» **PROBLEM REQUIREMENTS**:
Only the lines below starting at the one containing "For every named" and ending at the one containing "Terms + Conditions (505, 2550)" belong in the answer, each copied exactly.

***

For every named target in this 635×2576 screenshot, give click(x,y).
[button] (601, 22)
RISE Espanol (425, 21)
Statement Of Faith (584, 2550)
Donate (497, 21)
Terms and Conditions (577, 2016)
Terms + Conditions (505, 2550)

***

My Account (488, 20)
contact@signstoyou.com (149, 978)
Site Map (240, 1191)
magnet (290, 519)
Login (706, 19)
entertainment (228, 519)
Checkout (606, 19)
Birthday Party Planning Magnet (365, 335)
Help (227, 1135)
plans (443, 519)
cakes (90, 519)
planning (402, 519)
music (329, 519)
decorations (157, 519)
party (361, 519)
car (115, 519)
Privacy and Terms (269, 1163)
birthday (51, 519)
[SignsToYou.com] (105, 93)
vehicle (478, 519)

***

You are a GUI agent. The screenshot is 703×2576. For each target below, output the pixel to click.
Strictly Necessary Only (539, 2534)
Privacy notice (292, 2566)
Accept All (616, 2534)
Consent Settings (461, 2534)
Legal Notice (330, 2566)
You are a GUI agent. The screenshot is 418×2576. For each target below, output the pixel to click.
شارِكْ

***

» **SOLUTION TO THIS TASK**:
For every named target in this 635×2576 screenshot, give click(x,y).
[button] (601, 22)
RISE Espanol (425, 21)
Statement Of Faith (584, 2550)
Donate (497, 21)
Terms and Conditions (577, 2016)
Terms + Conditions (505, 2550)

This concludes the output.